Le point commun à toutes ces situations ? Notre représentation du monde est affectée, nos valeurs écornées et notre capacité d’adaptation habituelle touche ses limites. Notre cerveau nous en informe en bloquant notre capacité d’agir.
Vous pouvez maudire les dieux du numérique, les enfants, les autres, les politiques ou tout autre exutoire qui vous plaira, cela allégera peut-être le sentiment de frustration que vous ressentez, mais fondamentalement cela ne changera rien. L’information qui vous libérera est ailleurs.

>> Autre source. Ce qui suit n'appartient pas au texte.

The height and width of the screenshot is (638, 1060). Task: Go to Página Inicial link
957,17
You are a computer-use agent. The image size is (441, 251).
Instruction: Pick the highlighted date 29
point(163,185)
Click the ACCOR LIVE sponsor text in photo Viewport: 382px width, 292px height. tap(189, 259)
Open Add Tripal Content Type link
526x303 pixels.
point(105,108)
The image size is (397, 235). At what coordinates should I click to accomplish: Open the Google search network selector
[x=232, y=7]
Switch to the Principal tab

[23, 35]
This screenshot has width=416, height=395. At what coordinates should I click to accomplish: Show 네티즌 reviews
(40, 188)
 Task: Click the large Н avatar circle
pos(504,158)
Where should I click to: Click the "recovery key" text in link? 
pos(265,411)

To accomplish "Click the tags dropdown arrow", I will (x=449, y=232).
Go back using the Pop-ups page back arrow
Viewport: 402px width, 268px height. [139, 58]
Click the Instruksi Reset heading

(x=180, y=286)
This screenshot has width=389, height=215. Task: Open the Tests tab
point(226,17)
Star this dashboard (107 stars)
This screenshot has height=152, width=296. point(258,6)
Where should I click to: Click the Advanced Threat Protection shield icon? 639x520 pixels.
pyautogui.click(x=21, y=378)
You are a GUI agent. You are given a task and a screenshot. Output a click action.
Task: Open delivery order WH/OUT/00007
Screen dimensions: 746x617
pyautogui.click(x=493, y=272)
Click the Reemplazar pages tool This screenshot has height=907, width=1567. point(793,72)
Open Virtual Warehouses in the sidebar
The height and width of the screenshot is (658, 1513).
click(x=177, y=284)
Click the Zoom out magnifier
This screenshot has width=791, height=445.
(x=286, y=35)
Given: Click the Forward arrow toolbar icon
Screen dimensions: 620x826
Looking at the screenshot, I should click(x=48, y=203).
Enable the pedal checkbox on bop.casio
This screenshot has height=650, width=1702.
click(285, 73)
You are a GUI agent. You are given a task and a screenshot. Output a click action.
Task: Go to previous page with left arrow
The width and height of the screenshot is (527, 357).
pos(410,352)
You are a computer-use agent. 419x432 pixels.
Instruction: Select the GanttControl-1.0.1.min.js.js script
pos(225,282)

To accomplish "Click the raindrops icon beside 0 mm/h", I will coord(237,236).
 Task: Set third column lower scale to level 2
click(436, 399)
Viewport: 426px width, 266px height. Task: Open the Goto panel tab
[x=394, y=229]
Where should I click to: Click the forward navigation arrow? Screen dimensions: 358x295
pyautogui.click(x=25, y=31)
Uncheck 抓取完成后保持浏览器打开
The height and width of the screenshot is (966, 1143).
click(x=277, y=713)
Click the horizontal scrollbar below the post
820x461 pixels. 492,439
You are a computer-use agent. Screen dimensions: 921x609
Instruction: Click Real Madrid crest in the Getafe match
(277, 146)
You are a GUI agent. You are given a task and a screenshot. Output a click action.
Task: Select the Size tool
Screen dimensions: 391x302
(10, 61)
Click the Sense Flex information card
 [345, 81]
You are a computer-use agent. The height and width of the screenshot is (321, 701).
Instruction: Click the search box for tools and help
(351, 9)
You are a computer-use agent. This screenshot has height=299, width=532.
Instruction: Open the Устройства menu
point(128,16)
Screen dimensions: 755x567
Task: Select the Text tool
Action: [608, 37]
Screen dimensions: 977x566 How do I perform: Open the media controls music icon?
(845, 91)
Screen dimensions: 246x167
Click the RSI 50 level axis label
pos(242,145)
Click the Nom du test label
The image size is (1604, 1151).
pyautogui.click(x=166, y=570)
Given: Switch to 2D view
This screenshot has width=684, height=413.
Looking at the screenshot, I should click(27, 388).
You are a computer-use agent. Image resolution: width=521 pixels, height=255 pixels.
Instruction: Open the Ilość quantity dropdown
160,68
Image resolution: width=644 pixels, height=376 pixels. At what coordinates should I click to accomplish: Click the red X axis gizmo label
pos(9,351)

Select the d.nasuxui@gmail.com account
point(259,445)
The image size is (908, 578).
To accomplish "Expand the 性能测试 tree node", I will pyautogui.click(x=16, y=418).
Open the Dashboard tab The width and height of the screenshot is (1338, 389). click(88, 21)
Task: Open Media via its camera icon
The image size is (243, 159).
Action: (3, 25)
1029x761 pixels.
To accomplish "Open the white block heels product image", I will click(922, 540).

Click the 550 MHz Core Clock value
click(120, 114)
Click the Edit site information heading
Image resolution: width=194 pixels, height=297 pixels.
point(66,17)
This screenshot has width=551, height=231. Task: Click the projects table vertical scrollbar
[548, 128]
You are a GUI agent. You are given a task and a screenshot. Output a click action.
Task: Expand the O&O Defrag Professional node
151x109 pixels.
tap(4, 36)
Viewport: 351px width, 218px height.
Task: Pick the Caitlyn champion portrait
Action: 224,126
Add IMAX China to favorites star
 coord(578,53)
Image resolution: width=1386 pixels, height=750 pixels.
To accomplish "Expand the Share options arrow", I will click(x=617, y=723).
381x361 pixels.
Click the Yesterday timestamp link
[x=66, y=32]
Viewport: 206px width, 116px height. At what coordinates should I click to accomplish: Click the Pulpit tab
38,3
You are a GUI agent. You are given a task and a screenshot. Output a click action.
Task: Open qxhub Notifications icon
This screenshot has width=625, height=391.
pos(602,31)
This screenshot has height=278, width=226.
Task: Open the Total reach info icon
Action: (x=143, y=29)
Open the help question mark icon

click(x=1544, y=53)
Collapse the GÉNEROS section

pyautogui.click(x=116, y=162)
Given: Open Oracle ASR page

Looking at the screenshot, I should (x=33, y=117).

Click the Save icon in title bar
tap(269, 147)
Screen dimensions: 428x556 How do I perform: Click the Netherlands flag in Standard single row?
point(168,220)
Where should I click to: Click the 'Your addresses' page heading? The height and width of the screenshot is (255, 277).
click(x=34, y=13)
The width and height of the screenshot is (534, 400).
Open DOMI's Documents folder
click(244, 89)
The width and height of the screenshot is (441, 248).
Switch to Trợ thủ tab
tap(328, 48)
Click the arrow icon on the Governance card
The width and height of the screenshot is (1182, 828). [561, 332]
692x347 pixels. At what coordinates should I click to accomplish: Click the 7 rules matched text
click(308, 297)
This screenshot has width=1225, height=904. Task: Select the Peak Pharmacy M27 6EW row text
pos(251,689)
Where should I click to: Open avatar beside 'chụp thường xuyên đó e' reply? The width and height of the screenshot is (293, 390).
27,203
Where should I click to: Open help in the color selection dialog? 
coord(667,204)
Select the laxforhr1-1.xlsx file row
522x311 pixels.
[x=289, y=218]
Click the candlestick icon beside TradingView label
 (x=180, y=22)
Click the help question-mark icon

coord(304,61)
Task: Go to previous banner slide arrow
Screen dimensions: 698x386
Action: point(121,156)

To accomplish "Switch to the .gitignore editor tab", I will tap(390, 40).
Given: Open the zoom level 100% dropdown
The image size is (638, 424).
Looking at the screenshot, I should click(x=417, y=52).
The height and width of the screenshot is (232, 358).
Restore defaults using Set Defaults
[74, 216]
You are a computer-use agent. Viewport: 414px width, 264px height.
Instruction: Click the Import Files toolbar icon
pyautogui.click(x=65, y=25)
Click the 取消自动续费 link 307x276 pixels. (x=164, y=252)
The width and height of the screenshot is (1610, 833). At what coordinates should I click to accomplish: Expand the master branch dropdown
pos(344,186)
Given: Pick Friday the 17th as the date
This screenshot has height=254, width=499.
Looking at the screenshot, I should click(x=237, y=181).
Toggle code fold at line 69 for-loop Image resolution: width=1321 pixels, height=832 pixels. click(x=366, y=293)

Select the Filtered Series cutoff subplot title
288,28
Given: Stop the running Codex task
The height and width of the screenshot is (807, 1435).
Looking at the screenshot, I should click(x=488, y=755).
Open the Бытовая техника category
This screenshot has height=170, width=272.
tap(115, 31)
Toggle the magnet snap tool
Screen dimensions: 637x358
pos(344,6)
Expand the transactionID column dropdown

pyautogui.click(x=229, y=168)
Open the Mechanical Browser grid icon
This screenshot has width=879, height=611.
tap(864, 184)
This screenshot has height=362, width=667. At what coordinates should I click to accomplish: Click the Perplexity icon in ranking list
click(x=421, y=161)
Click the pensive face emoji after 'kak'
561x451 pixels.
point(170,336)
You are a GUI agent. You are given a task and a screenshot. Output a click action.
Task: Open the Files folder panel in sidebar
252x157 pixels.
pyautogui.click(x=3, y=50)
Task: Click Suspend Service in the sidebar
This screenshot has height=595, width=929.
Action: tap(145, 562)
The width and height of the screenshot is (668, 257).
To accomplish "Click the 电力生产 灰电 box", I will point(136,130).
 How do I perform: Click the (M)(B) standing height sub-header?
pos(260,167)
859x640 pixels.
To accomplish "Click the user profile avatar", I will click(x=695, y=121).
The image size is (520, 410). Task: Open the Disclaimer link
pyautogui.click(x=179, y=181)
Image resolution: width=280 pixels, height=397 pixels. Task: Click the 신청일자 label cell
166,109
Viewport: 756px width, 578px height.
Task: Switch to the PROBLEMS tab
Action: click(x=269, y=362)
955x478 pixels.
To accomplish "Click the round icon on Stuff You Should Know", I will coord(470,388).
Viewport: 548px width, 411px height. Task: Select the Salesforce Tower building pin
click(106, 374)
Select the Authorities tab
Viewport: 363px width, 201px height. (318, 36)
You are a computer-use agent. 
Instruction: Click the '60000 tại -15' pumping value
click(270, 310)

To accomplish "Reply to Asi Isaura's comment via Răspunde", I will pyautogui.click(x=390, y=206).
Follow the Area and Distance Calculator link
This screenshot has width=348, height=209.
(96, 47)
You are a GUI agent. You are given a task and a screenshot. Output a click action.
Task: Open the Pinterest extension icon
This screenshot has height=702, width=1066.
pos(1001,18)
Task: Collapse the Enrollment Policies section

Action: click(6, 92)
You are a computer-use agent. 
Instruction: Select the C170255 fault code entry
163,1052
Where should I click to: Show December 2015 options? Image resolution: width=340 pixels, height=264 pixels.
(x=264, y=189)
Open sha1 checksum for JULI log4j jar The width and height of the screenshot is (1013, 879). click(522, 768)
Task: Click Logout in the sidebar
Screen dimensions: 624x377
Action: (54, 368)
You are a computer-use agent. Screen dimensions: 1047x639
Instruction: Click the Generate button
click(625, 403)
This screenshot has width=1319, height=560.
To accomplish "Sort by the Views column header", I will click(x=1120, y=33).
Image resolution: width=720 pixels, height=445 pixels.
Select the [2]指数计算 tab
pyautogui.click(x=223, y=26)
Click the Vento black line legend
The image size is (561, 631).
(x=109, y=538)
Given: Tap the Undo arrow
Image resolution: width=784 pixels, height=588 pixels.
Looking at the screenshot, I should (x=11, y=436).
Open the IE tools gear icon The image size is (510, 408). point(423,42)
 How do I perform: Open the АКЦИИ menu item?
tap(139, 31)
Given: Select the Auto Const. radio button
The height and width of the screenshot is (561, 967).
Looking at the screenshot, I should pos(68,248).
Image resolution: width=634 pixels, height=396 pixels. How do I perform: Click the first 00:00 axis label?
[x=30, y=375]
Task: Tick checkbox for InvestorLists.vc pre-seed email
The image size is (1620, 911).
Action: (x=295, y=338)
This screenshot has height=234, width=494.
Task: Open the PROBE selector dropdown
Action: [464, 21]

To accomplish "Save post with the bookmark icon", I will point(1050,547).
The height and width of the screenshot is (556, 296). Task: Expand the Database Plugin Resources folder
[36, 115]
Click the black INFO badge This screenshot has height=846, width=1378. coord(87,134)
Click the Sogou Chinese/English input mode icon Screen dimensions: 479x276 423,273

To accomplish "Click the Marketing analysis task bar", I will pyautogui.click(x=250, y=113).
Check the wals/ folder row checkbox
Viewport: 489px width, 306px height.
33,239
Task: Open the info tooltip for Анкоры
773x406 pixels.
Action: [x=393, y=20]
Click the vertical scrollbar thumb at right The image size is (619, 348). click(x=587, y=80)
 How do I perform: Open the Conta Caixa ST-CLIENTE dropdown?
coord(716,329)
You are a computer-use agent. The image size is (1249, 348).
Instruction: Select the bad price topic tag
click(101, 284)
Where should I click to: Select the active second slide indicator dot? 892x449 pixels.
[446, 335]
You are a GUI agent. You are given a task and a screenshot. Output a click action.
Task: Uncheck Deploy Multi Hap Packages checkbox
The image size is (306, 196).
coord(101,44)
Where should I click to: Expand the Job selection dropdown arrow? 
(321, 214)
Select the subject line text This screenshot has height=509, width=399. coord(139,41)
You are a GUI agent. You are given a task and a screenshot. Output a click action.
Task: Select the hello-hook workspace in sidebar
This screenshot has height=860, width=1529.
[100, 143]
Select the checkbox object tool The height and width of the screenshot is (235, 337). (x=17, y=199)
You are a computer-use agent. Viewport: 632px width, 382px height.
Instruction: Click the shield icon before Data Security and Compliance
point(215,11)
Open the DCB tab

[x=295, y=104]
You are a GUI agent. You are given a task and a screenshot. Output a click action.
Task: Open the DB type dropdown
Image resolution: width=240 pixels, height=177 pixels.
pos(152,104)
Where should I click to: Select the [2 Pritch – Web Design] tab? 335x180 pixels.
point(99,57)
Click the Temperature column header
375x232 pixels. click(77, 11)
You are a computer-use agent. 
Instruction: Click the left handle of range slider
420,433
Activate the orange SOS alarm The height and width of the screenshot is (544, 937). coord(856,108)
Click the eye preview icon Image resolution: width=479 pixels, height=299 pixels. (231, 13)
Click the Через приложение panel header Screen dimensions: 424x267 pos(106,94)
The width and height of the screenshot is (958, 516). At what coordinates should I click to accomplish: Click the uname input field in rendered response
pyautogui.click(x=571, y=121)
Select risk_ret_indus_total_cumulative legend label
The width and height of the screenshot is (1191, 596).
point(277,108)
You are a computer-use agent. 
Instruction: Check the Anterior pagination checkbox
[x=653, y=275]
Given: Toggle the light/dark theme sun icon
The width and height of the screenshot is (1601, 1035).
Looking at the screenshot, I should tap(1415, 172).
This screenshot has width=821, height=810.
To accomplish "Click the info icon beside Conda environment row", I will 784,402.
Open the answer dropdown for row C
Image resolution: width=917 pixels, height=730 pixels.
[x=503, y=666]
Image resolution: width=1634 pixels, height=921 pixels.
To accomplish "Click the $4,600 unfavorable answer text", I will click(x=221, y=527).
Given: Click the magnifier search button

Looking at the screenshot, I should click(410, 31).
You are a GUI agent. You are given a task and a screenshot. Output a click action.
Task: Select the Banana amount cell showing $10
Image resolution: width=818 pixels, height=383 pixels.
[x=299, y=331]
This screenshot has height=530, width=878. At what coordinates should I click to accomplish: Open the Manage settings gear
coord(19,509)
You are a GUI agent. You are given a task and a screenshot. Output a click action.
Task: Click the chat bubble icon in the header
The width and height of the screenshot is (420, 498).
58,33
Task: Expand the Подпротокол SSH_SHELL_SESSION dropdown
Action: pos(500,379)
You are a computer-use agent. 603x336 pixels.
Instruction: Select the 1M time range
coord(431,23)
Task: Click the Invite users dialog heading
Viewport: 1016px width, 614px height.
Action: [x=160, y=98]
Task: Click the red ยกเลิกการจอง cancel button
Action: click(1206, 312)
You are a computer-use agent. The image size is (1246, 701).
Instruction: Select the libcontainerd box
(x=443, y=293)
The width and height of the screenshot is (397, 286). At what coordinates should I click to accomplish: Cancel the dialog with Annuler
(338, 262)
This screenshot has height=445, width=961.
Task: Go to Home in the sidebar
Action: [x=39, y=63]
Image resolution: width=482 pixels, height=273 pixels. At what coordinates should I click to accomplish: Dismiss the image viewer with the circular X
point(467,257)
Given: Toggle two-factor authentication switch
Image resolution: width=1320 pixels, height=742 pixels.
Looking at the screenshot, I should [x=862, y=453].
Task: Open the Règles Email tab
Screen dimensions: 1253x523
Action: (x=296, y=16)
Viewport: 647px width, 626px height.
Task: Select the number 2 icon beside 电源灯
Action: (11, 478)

Poser un autre regard sur l’impuissance
En coaching nous jouons beaucoup sur les changements de point de vue. On peut considérer l’impuissance comme une fatalité car elle nous oblige à stopper le mouvement à un moment donné. C’est aussi une opportunité qui nous est donnée pour intégrer les paramètres et limites de ce que nous vivons ; accepter l’autre, accepter les différentes facettes du monde, accepter la relativité de certaines opinions et même l’idée que l’on a le droit de ne pas réussir. L’immobilité générée par l’impuissance devient ainsi un sas de lâché prise, d’intégration, voire de réévaluation de nos objectifs. C’est un temps pour penser en dehors de la boîte de nos certitudes et pour trouver des solutions.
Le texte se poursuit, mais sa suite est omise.